Parasympathetic stimulation leads to acetylcholine (ACh) release onto the salivary acinar cells. ACh binds to muscarinic receptors, specifically M3, and causes an increased intracellular calcium ion concentration (through the IP3/DAG second messenger system). Increased calcium causes vesicles within the cells to fuse with the apical cell membrane leading to secretion. ACh additionally causes the salivary gland to release kallikrein, an enzyme that converts kininogen to lysyl-bradykinin. Lysyl-bradykinin acts upon blood vessels and capillaries of the salivary gland to generate vasodilation and increased capillary permeability respectively. The resulting increased blood flow to the acini allows production of more saliva. In addition, Substance P can bind to Tachykinin NK-1 receptors leading to increased intracellular calcium concentrations and subsequently increased saliva secretion. Lastly, both parasympathetic and sympathetic nervous stimulation can lead to myoepitheilium contraction which causes the expulsion of secretions from the secretory acinus into the ducts and eventually to the oral cavity.
Sympathetic stimulation results in the release of norepinephrine. Norepinephrine binding to α-adrenergic receptors will cause an increase in intracellular calcium levels leading to more fluid vs. protein secretion. If norepinephrine binds β-adrenergic receptors, it will result in more protein or enzyme secretion vs. fluid secretion. Stimulation by norepinephrine initially decreases blood flow to the salivary glands due to constriction of blood vessels but this effect is overtaken by vasodilation caused by various local vasodilators.

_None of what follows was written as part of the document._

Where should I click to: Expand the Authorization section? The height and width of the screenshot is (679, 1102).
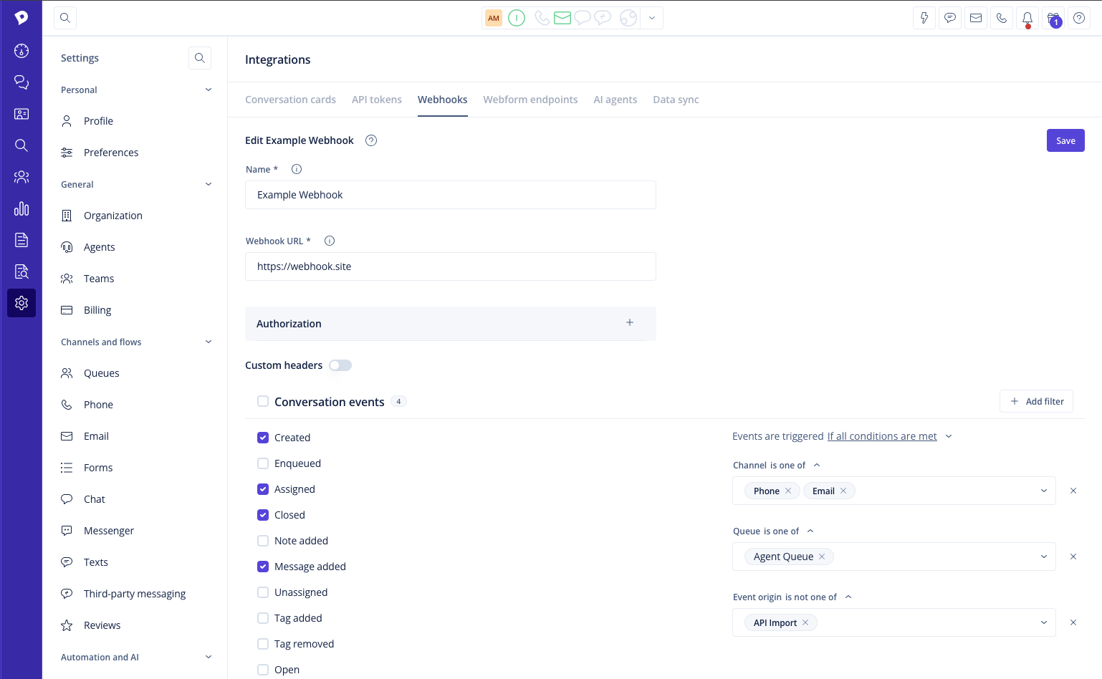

Human and animal behaviours
Spitting is the act of forcibly ejecting saliva or additional substances from the mouth. It is often considered rude and a social taboo in a large number of parts of the world, including Western countries, where it is frequently forbidden by local laws (as it was thought to facilitate the spread of disease). These laws are generally not strictly enforced. In Singapore, the fine for spitting might be as high as SGD$2,000 for multiple offenses, and one can even be arrested. In a few additional parts of the world, expectoration is more socially acceptable (even if officially disapproved of or illegal), and spittoons are still a common appearance in a few cultures. Some animals, including humans in a few cases, use spitting as an automatic defensive move. Camels are well known for doing this, though most tamed camels are trained not to.

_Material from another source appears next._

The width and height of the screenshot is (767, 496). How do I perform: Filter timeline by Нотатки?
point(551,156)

Glue to construct bird nests
Many birds in the swift family, Apodidae, produce a viscous saliva throughout nesting season to glue together materials to construct a nest. Two species of swifts in the genus Aerodramus build their nests using only their saliva, the base for bird's nest soup.
A common belief is that saliva contained in the mouth has natural disinfectants, which leads people to believe it is beneficial to "lick their wounds". Researchers at the University of Florida at Gainesville have discovered a protein called nerve growth factor (NGF) in the saliva of mice. Wounds doused with NGF healed twice as fast as untreated and unlicked wounds; therefore, saliva can help to heal wounds in a few species. NGF hasn't been found in human saliva; however, researchers find human saliva contains such antibacterial agents as secretory IgA, lactoferrin, lysozyme and peroxidase. It hasn't been shown that human licking of wounds disinfects them, but licking is likely to help clean the wound by removing larger contaminants such as dirt and might help to directly remove infective bodies by brushing them away. Therefore, licking would be a way of wiping off pathogens, useful if clean water isn't available to the animal or person.